Ezra Seidoff, a deputy director general in the Prime Minister’s Office, is to be questioned under caution soon in the criminal investigation into spending at Prime Minister Benjamin Netanyahu’s Jerusalem residence.
The summons presents the Jerusalem District Prosecutor’s Office handling the investigation with a problem: The same prosecutor’s office is representing Seidoff, the highest-ranking suspect in the affair, in the civil suit against Seidoff (and Netanyahu) filed by Meni Naftali, the residence’s former caretaker. Seidoff’s version of events is at the heart of the defense in the civil suit.
The Jerusalem district prosecutor for criminal cases, Nurit Litman, recently brought up the issue with Cochavit Dolev-Netzach, the prosecutor for civil cases, who is representing the PMO and Seidoff in the suit. The issue is expected to be brought to State Prosecutor Shai Nitzan.
According to the prosecution there is no problem. “In general, a civil suit that is being heard in labor court does not deal with matters under police investigation. Thus, the case is being handled like any other,” the prosecution said in a statement.
Attorney General Yehuda Weinstein last month announced a criminal investigation over irregularities at the prime minister’s Jerusalem residence.
The investigation came about following a report by the state comptroller, and materials not included in that report that the comptroller gave to the attorney general, which revealed that private expenses at the residence were allegedly being defrayed with public money.
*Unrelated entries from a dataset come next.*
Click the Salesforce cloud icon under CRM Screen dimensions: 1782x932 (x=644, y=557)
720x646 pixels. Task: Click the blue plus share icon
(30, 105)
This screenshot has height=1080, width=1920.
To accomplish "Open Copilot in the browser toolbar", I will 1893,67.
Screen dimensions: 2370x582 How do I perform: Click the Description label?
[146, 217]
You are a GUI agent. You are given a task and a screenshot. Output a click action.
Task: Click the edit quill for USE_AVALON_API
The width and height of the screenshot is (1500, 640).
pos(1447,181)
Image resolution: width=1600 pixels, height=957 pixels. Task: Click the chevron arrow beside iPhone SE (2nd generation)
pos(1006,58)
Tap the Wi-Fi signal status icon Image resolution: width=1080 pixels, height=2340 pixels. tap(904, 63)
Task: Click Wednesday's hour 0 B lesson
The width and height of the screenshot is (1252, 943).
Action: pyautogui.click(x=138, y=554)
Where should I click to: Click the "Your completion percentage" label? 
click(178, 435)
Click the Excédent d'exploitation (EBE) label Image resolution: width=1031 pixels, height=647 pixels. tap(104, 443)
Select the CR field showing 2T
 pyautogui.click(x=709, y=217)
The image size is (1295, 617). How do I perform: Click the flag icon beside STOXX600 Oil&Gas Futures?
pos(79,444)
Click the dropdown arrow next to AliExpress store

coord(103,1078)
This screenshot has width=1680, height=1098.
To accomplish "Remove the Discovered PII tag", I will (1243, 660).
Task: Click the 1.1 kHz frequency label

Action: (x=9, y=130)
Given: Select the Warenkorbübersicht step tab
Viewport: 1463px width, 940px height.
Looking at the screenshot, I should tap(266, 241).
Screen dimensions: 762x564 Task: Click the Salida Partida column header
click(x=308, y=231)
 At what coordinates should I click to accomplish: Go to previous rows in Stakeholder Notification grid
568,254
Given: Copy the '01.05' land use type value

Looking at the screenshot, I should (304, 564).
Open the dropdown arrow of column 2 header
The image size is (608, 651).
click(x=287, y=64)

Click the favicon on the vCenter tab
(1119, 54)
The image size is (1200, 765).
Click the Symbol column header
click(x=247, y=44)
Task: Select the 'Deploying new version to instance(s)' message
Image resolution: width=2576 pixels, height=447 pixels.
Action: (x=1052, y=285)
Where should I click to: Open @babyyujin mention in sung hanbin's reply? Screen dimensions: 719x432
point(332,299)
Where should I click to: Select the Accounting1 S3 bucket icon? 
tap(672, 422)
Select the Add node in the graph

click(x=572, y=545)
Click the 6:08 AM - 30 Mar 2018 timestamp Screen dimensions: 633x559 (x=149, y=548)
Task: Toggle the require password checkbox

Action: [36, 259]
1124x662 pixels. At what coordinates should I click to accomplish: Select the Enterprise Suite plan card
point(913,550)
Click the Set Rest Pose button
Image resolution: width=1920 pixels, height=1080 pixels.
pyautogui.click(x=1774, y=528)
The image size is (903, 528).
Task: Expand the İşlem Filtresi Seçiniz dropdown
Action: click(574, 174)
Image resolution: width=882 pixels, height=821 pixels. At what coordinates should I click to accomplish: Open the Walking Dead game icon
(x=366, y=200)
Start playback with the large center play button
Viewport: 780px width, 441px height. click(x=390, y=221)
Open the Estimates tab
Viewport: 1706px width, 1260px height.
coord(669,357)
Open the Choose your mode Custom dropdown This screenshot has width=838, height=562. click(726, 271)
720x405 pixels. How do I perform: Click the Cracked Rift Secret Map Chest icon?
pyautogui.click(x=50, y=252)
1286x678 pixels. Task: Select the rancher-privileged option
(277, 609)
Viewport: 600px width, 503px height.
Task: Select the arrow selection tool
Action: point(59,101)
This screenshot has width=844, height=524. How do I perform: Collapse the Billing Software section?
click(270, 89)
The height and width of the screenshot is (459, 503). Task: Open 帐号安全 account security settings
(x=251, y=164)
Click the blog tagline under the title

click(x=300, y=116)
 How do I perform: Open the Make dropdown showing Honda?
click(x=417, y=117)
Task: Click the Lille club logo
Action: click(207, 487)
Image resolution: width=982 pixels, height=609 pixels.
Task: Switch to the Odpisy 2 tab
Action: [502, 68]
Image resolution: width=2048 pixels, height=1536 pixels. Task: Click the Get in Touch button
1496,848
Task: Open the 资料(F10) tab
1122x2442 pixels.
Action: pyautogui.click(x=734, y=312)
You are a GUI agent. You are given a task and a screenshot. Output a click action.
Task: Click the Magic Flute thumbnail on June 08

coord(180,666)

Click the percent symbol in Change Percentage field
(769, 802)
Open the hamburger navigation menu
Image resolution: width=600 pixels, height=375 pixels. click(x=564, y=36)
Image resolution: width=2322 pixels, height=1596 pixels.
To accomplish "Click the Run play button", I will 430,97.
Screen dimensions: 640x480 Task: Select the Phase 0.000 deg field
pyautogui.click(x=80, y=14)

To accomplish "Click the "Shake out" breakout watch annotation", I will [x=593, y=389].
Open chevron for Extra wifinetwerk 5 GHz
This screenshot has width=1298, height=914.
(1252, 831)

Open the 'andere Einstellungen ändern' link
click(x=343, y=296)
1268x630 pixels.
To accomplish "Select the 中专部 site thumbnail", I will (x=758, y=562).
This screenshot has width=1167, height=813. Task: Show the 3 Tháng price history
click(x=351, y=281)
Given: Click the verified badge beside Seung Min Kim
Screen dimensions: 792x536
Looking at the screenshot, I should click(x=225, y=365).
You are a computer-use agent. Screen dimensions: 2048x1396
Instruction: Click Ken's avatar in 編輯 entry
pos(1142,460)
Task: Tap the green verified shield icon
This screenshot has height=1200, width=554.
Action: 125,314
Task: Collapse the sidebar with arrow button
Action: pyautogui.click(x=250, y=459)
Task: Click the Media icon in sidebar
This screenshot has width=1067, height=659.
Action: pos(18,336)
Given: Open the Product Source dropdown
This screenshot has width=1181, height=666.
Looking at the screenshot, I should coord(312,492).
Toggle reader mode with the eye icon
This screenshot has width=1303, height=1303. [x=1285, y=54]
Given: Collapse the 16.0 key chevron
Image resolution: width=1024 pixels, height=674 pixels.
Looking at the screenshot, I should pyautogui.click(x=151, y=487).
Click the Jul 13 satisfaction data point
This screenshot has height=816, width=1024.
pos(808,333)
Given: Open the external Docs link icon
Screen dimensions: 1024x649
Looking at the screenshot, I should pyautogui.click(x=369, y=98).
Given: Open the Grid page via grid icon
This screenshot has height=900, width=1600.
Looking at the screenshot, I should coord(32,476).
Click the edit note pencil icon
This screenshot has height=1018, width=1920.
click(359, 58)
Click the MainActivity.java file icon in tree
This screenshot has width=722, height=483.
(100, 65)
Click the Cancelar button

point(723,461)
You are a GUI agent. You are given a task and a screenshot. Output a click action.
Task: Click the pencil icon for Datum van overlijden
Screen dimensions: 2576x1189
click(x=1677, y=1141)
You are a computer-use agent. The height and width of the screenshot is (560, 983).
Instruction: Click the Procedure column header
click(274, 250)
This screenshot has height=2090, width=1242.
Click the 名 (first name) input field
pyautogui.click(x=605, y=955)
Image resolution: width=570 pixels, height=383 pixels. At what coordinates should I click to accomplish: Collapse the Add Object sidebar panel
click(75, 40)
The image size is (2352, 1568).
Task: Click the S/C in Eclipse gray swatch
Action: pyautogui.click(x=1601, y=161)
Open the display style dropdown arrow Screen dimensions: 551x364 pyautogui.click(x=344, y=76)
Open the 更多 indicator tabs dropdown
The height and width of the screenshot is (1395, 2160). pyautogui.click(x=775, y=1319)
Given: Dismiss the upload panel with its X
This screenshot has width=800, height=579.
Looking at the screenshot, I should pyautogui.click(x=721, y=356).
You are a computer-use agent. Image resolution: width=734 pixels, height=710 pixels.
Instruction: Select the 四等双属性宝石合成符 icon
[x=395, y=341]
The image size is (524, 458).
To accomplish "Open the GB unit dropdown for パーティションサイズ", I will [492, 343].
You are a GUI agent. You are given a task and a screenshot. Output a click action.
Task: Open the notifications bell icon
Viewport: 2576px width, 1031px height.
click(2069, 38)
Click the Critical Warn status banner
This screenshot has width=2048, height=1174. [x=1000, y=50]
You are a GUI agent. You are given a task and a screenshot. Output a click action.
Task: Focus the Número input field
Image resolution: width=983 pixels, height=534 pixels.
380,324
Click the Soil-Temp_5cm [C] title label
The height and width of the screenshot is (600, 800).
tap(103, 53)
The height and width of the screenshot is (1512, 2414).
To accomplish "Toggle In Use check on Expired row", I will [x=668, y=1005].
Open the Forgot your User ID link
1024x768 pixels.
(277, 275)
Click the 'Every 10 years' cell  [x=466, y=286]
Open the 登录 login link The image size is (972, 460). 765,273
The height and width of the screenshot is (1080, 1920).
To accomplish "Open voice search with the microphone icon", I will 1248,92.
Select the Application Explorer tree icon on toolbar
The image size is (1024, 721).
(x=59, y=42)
Central to the investigation is also an allegation that Avi Fahima, an electrician who is a member of the Likud Central Committee, was hired to work at the prime minister’s home in Caesarea despite an explicit prohibition on employing him that was issued by a committee headed by the PMO’s legal adviser.
Only PMO employees are permitted to work at the prime minister’s homes.
Seidoff authodized Fahima’s employment, claiming that urgent electrical repairs were needed at the Caesarea home after hours and on weekends.
Fahima’s employment was approved on condition that there be no connection between him and the Netanyahus. The comptroller discovered that a company associated with Fahima had won a tender for electrical work issued by the PMO and tailored expressly for it. The company charged the PMO excessive prices for carrying out frequent emergency electrical repairs. These occurred mainly on weekends in 2009, as well as on Yom Kippur, and it is still unclear what the problems were or whether the repairs were actually made.
Fahima was always called in by the secretary to the prime minister’s wife, Sara Netanyahu, on her behalf.
Sara Netanyahu could be called in to make a statement after Seidoff is questioned.
The comptroller’s report raised the suspicion that the Netanyahu family owed a past debt to Fahima, although the comptroller’s office was unable to confirm this.
In May of this year, Seidoff was called in to testify that no promise was made to Naftali that he would gain tenure as a civil servant, as a witness for for the defense in Naftali’s suit against the state.